■ **To do**:
Only lines containing "icon" belong in the answer, each copied from the entries below.

[Provided data — start]

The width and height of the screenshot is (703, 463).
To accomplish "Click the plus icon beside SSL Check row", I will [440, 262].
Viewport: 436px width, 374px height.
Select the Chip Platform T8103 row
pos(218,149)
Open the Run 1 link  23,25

[Provided data — finish]
[Provided data — start]

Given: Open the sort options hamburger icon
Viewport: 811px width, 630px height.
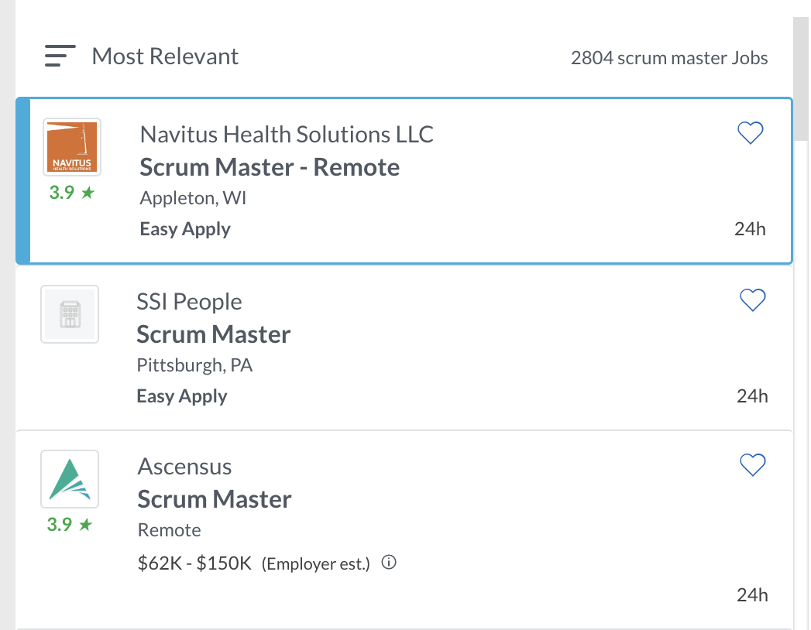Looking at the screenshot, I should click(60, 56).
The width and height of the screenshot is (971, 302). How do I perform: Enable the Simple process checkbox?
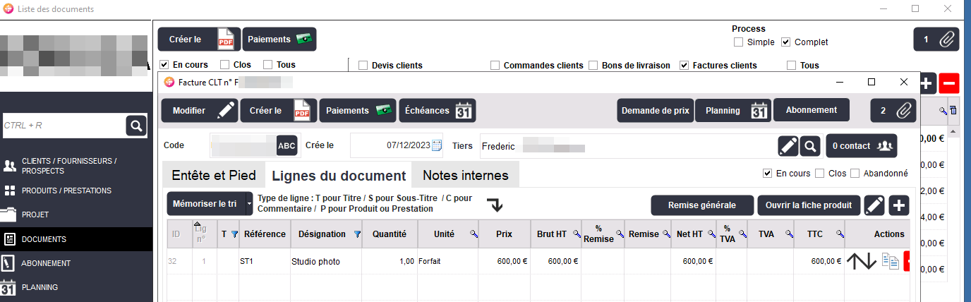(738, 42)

[Provided data — finish]

■ **Response to this task**:
To accomplish "Click the plus icon beside SSL Check row", I will [440, 262].
Given: Open the sort options hamburger icon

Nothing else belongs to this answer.